Students can prepare a report or presentation to share with the class on the earthquake of their choice. Students can research the invention of
the Richter Scale. Students are welcome to design their own project that related to earthquakes.
Students can prepare a report or presentation to share with the class on the eye of a hurricane. Students can prepare a report or presentation to
share with the class on the hurricane of their choice or on a hurricane that effected PA. Anything to do with Katrina. Students are welcome to
design their own project that related to hurricanes.

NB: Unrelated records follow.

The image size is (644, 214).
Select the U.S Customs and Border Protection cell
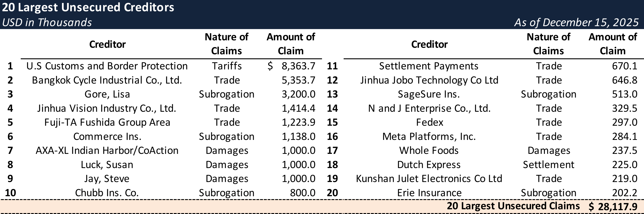coord(107,66)
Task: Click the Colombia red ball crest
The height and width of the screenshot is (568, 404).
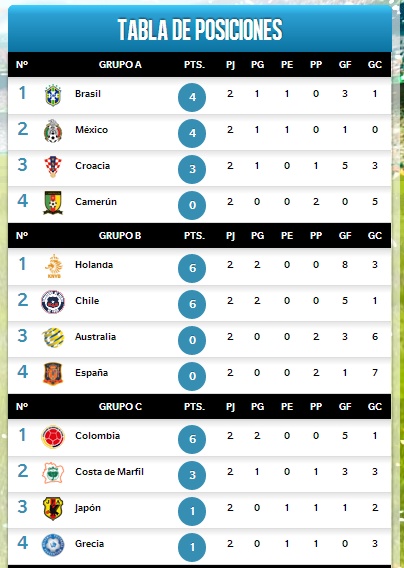Action: (53, 437)
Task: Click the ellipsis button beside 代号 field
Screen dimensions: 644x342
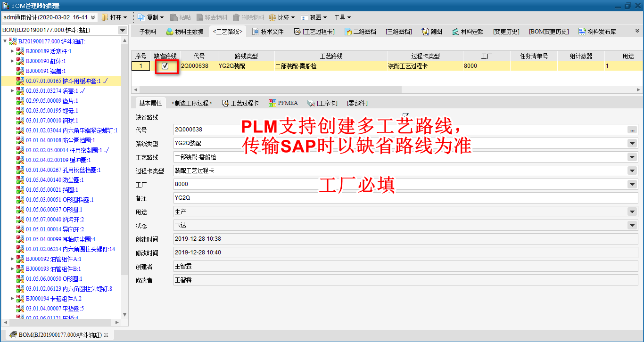Action: [x=632, y=130]
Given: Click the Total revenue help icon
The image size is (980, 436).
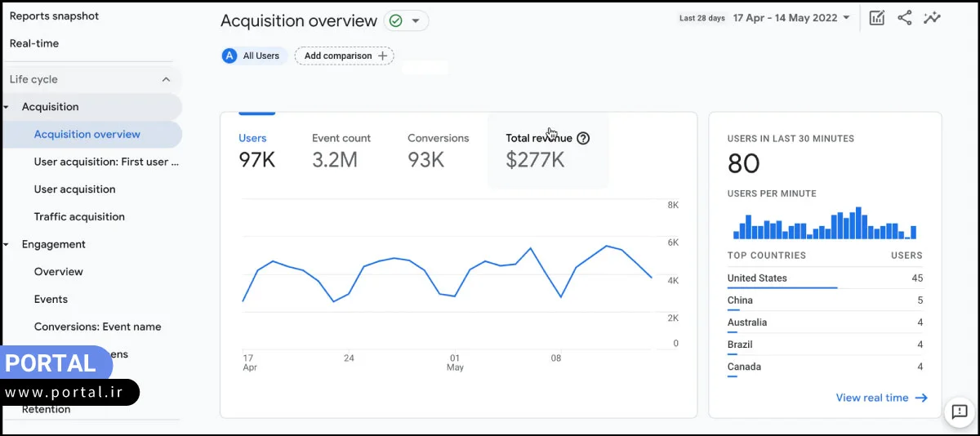Looking at the screenshot, I should pyautogui.click(x=583, y=138).
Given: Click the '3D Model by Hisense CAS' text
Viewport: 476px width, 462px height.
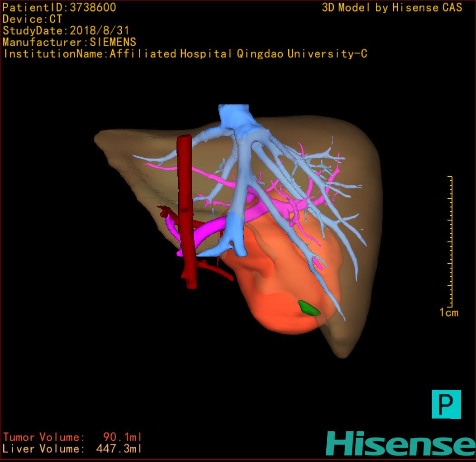Looking at the screenshot, I should (x=392, y=7).
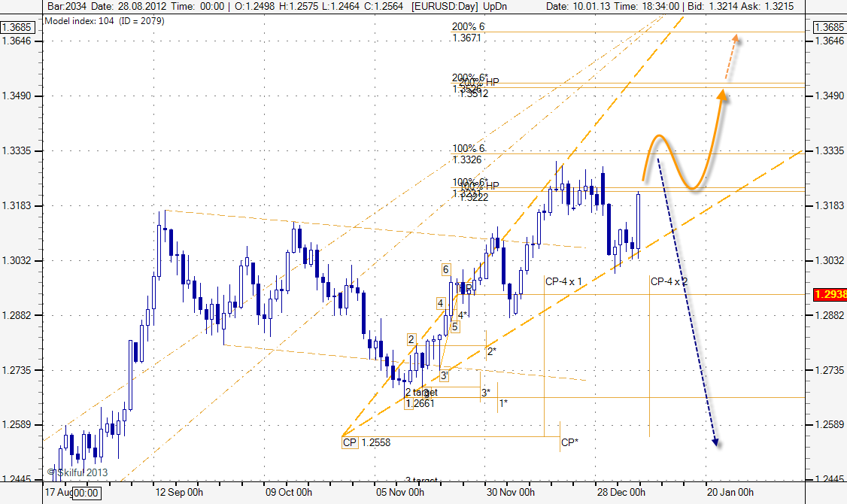Click the CP-4 x 1 label
The height and width of the screenshot is (504, 847).
tap(563, 281)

Lesson Differentiation (What modifications/accommodations will be made to ensure that ALL students have access to and are able to
participate in the lesson):
These differentiation ideas are for all 3 lessons. Since the entire class is special education the book is written at a lower level than the typical
Environment and Ecology textbook. Scholastic Readers are also written on an elementary level. All notes are written on the board to be copied
in their notebooks or typed copies are provided for students to paste in their notebooks. Chapter test is provided in multiple forms- all multiple
choice, some multiple choice and some short answer, some multiple choice, short answer and essay. Bonus questions provided. Modified
assignments based on functioning level.

Lesson Presentation
Introduction/Motivational Activities/Anticipatory Set:
A video of a reenactment of the Volcanic eruption at Pompeii. K-W-L chart on volcanoes.
Ask class what they know about California (usually someone says ‘Its gonna fall off!’), ask class if they know why. K-W-L chart on earthquakes.
PowerPoint of my personal hurricane experiences. K-W-L chart on hurricanes.

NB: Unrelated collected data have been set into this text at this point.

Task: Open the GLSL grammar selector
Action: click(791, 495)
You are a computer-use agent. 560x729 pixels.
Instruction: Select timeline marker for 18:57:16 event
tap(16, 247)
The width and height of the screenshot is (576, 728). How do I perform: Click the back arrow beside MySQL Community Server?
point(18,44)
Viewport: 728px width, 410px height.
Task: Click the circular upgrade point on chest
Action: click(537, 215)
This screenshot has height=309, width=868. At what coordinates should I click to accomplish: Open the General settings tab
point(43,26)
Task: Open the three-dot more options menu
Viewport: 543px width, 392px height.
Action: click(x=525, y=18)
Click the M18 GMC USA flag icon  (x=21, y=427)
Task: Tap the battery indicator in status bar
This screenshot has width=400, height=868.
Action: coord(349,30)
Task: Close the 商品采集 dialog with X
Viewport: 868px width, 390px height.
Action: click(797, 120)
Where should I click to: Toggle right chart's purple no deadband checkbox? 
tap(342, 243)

Detailed Teaching Sequence:


(Provide sufficient detail that would enable a substitute to effectively present this lesson. Bulleted statements are preferred)
• Read the chapter.
• Complete section review questions and all special readings within the chapter.
• Share personal stories and special information in the teacher’s edition.
• After completing the section on volcanoes revisit the K-W-L chart.
• Videos and computer generated volcanic eruptions
• Read Scholastic Reader on volcanoes
• After completing the section on earthquakes revisit the K-W-L chart.
• Videos of earthquakes
• Read Scholastic Reader on earthquakes
• After completing the section on hurricanes revisit the K-W-L chart.
• Complete worksheets and assignments dealing with each section on the chapter. For example map a route around the word using
ocean currents provided on a map; write a narrative or journal entries about surviving a volcanic eruption or an earthquake.
• Review any questions the students may have.

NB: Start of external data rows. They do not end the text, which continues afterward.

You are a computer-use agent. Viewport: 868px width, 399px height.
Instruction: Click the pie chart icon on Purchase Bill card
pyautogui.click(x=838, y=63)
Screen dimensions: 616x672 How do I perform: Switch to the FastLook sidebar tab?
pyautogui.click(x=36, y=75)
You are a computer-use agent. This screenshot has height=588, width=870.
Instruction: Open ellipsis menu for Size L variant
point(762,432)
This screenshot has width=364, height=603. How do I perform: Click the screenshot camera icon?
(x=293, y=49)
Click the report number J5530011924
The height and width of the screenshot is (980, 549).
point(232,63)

Guided Practice/Independent Practice/Assessment Activities


• After completing the section containing volcanoes and completing all assignments, the students will create a PowerPoint illustrating an
understanding of the eruption process of a volcano.
• After completing the section containing earthquakes and completing all assignments, the students will create a graph of the year and
magnitude of all earthquakes that have occurred during their lifetime.
• After completing the section containing hurricanes and completing all assignments, the students will create their poster of preparation
techniques for a specific category of hurricane.

Closure:
• Students will share their PowerPoint presentations (only 2 will go a day, so we do not get bored).
• If any enrichment activities were completed those will be shared with the class.
• Focus on Mt. St Helen’s in the U.S that erupted in 1980.
• Review for chapter test
• Bonus point opportunity for a picture of the youngest volcano on earth (Paricutin in Mexico 1943)
• Read the story of Paricutin
• Students will compare and contrast their graphs with the graph I created for my lifetime.
• If any enrichment activities were completed those will be shared with the class.
• Review for the chapter test
• One student from each hurricane category will present their poster for the class.
• All posters will be hung in the classroom or hallway.
• If any enrichment activities were completed those will be shared with the class.